Key was soft, which was a delightful trait when he was a child. But over time, his softness became mealy and fungal, until he seemed like a rotted-out, if stately, yacht. Jung, however, had started out hard, and this worked to her advantage — over time, she became shiny and polished like beach glass.
When I was little, I would see Jung and Key at the odd family event, where they were treated with a dismissive, superficial acknowledgment. As the twins were provided for by their mother’s family (wealthier than our own), they never made claims on the dwindled Lee fortune, which is perhaps why the Lees tolerated them at all. The twins were always more preened than the rest of us, and observed all family rituals to the letter. I absolutely worshipped Jung and counted the days until some funeral
would allow me to be in her awesome presence. I think that part of what helped Jung survive her childhood, aside from the love of her brother, was the knowledge that she was descended from an important and illustrious family, particularly on her father’s side — my side, the Lee side. The fact of her illegitimacy only strengthened her fascination with her birthright. She and her brother seemed to shrug off the tacit scorn from the Lees, which made them seem all the more gracious in my eyes. They understood that love, while probably a very nice thing indeed, was not the glue that held families like ours together. The Lee name is stronger than love.
This is what helped Jung get through those winter vacations at boarding school, when she would be stuck in the dorm with all the other kids whose parents didn’t want them home for Christmas. They were an assortment of Eurotrash and American tycoon scions who were banished by evil stepmothers. Jung became their ringleader, convincing them that to be disowned was a status symbol; it meant that your family was old enough and important enough to be concerned about your sullying the family name.
During those isolated winters, those kids would form a small-scale Lord of the Flies–type microcosm, with the kinds of drugs and sex orgies and senseless persecution that would have made Caligula blush.
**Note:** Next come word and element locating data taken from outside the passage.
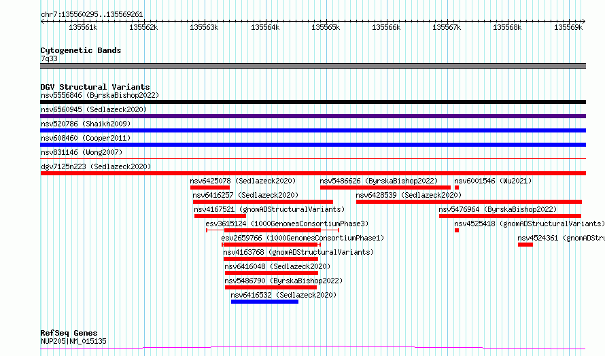Select the thin nsv831146 (Wong2007) line
Image resolution: width=605 pixels, height=356 pixels.
pos(313,159)
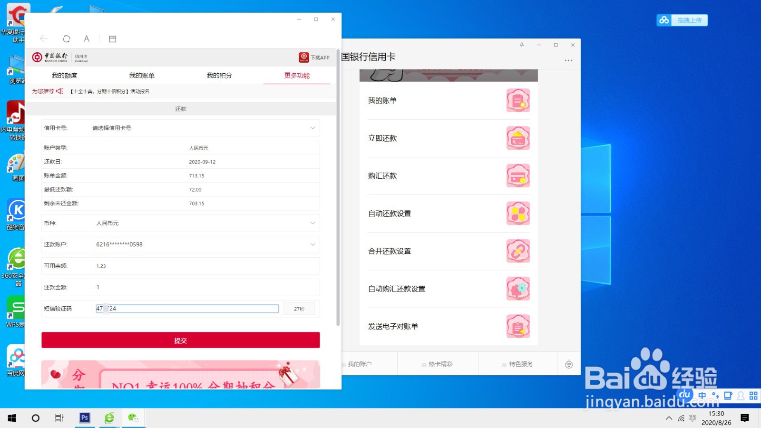
Task: Open the 信用卡号 card number dropdown
Action: coord(312,127)
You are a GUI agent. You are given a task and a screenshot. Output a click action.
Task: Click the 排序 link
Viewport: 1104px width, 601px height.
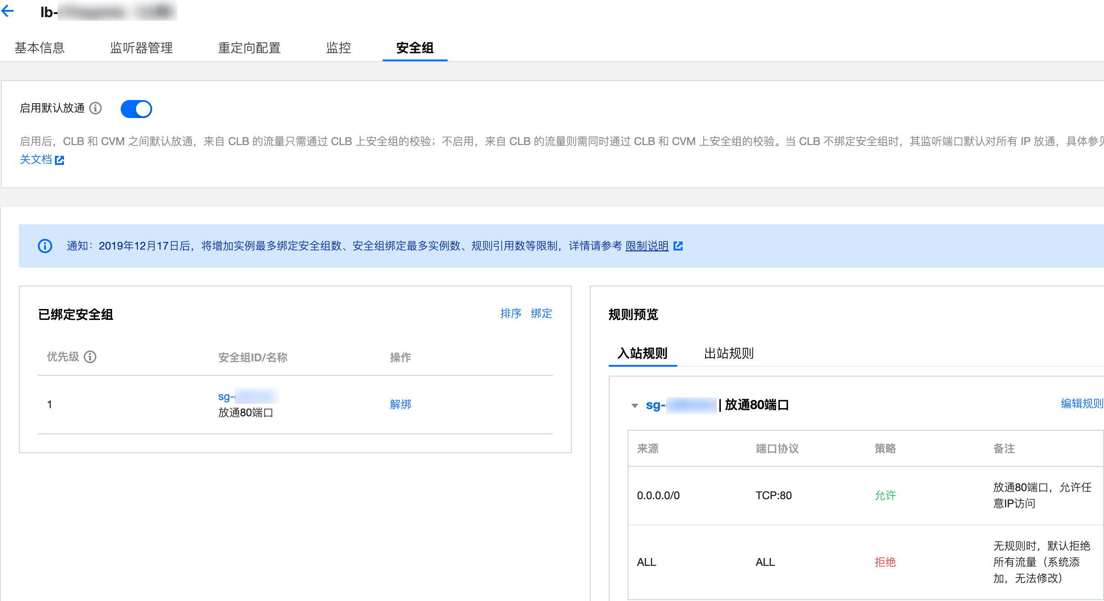click(511, 314)
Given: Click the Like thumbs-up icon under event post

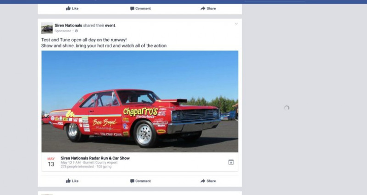Looking at the screenshot, I should click(x=68, y=181).
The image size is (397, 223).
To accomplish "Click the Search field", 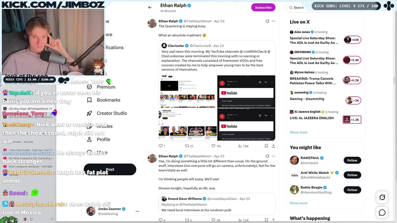I will point(298,7).
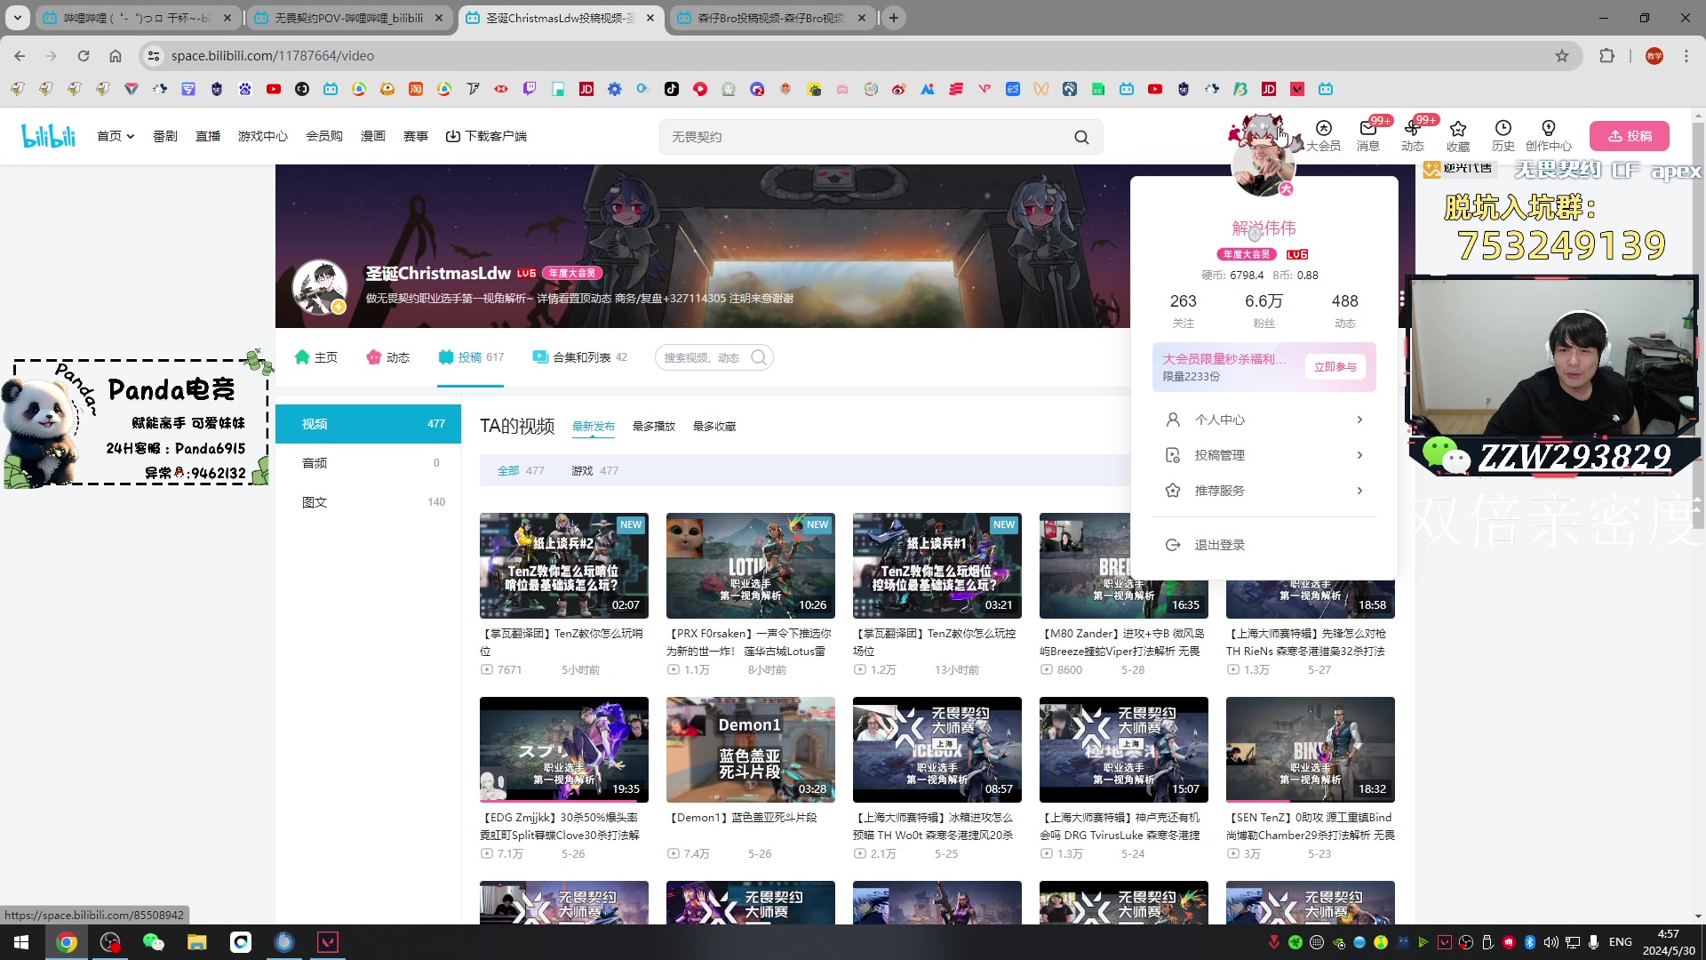Select the 最多播放 sort option
Screen dimensions: 1706x960
pos(654,426)
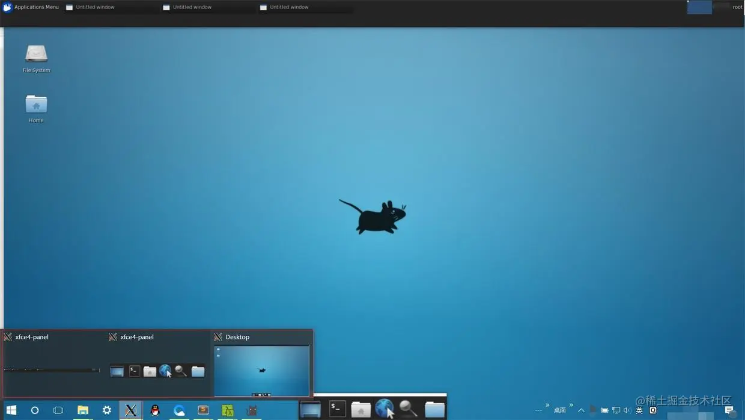
Task: Expand hidden tray icons with the chevron
Action: click(x=581, y=410)
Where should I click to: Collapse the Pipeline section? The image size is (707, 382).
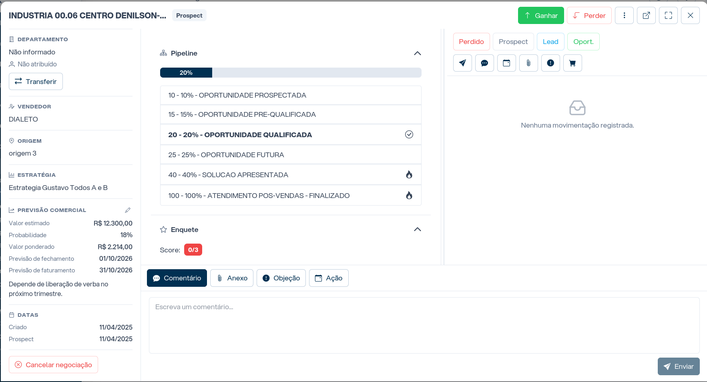click(x=417, y=53)
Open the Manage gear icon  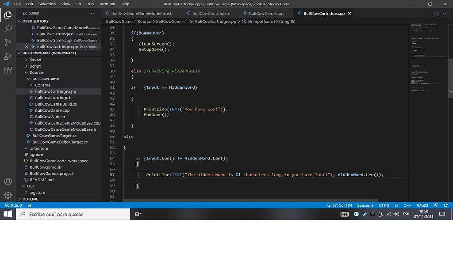8,195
One winter, at Jung’s school in New Hampshire, an Italian kid died accidentally during an erotic asphyxiation session. That particular academy mandated thenceforth that no students would be permitted to stay in the dormitory during winter break. Consequently, Jung’s maternal relatives made her change to a different boarding school that did stay open for Christmas. All that trouble just so they wouldn’t have to see her for three additional weeks of the year. She started up the same bacchanal at her new school, too, again as the ringleader of blue-blood decadence.